アガサ・クリスティー「象は忘れない」(1972)

アガサ・クリスティー「象は忘れない」を読む。中村能三訳1979年ハヤカワ・ミステリ文庫版で読む。
これも100円棚で見つけてまとめて買っておいた1982年第8刷。ページによっては茶色く変色して汚い。
ELEPHANTS CAN REMEMBER by Agatha Christie 1972
クリスティ女史最晩年82歳の作品。エルキュール・ポアロが登場する最後に書かれた作品。
「象は忘れない」とは変わったタイトルだが、英語圏では記憶力のいい例えとして象を使う表現があるらしい。

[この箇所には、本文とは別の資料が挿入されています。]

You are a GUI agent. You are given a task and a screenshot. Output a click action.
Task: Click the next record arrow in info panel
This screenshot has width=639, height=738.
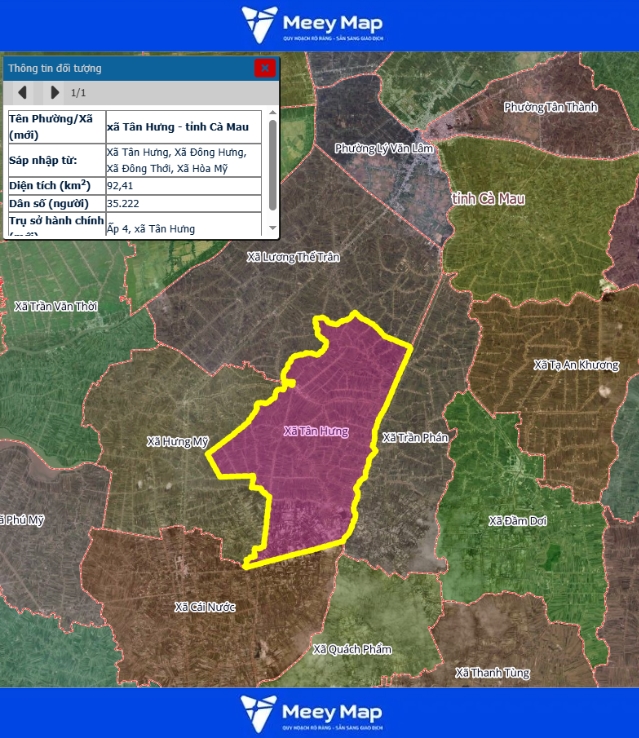[x=54, y=93]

象が忘れないように人間も事件のことは忘れられないというテーマ。

慣れない女流作家昼食会に参加してしまったアリアドネ・オリヴァ夫人。自身が名付け親になったもう何年も会っていないシリヤ・レイヴングクロフト嬢の件で、あまり感じのよくないミセズ・バートン=コックスから話しかけられる。

息子の婚約者シリヤ嬢の両親レイヴングクロフト将軍夫妻は、シリヤが幼いころに、自宅付近の崖の上で拳銃自殺(?)したらしいのだが、夫が妻を殺したのか?妻が夫を殺したのか?調べてほしい。

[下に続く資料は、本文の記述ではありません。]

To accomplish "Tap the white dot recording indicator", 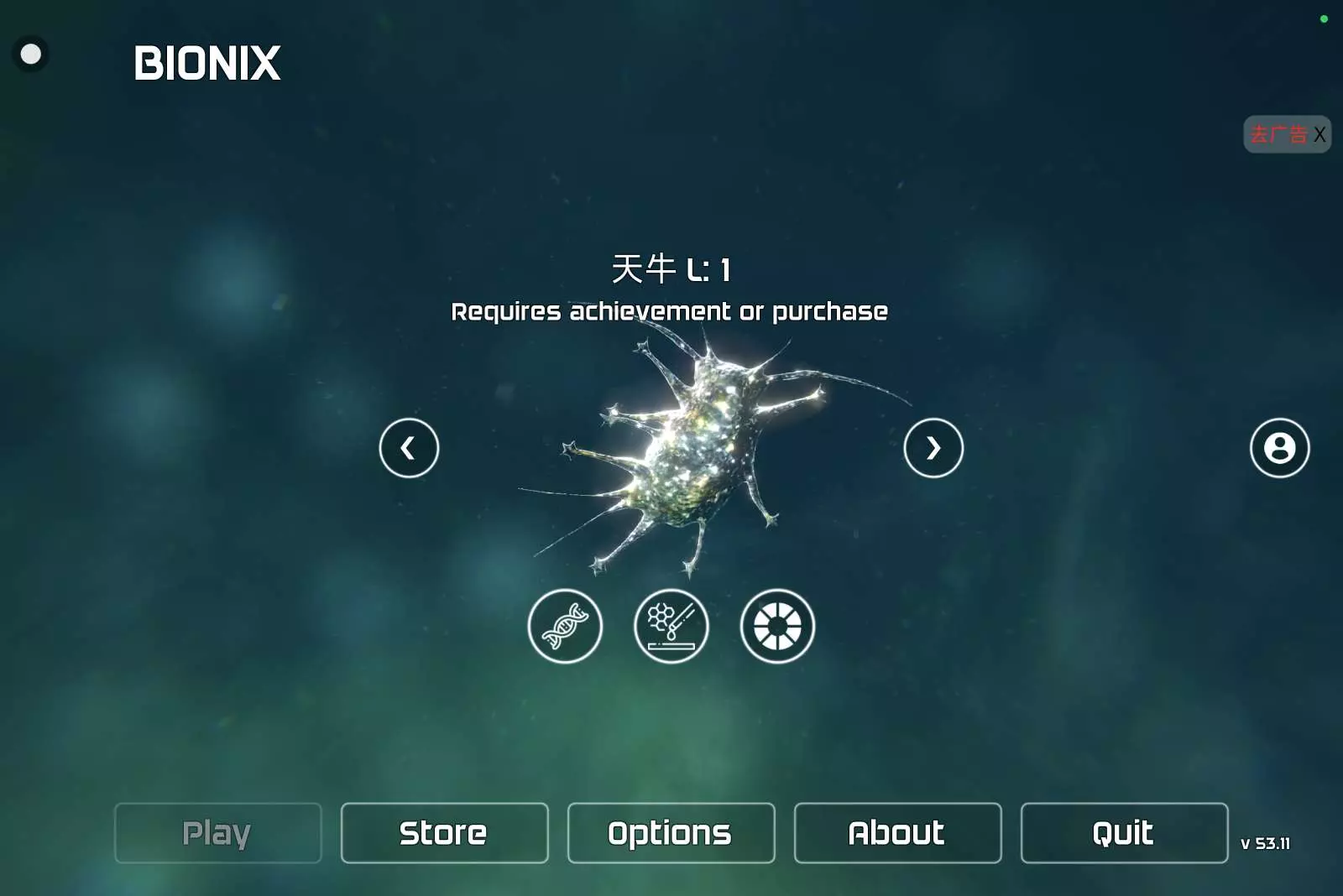I will pos(31,55).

で、オリヴァ夫人はポアロに助けを求める。聴いてきた話を聴かせる。将軍夫妻の周囲にいた人物たちから聴いた話からだんだんと事件の様子がわかってくる。
将軍の妻には精神病の双子の姉がいた?この姉も事件の前に夢遊病の最中に崖から転落死?かつらを4つも持っていたのは多くない?姉の旦那の死後に子どもの不審死?将軍夫妻の赴任先のマラヤでも子どもの不審死?

読んでいてぜんぜん話が頭に入ってこない。何がどう繋がるのか読めてこない。英国の老人同士の会話をひたすら聴かされる。人は実際に起こったことでなく、起こったと信じてることしか話さない…。

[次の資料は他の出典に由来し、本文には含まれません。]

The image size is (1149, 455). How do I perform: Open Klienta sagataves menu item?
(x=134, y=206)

誰が犯人か?どのように殺害したのか?というような推理小説でない。ぼんやりとしていた全体像がだんだんとハッキリしていくまでを描いている。

正直、この真相はなんとなく途中でイメージできていた。なので驚くことでもない。
推理小説でなく愛の悲劇のドラマ。会話形式なので戯曲の舞台や映画を見ている感じ。味わい深い恋人たちの愛の小説。クリスティ女史晩年の作風。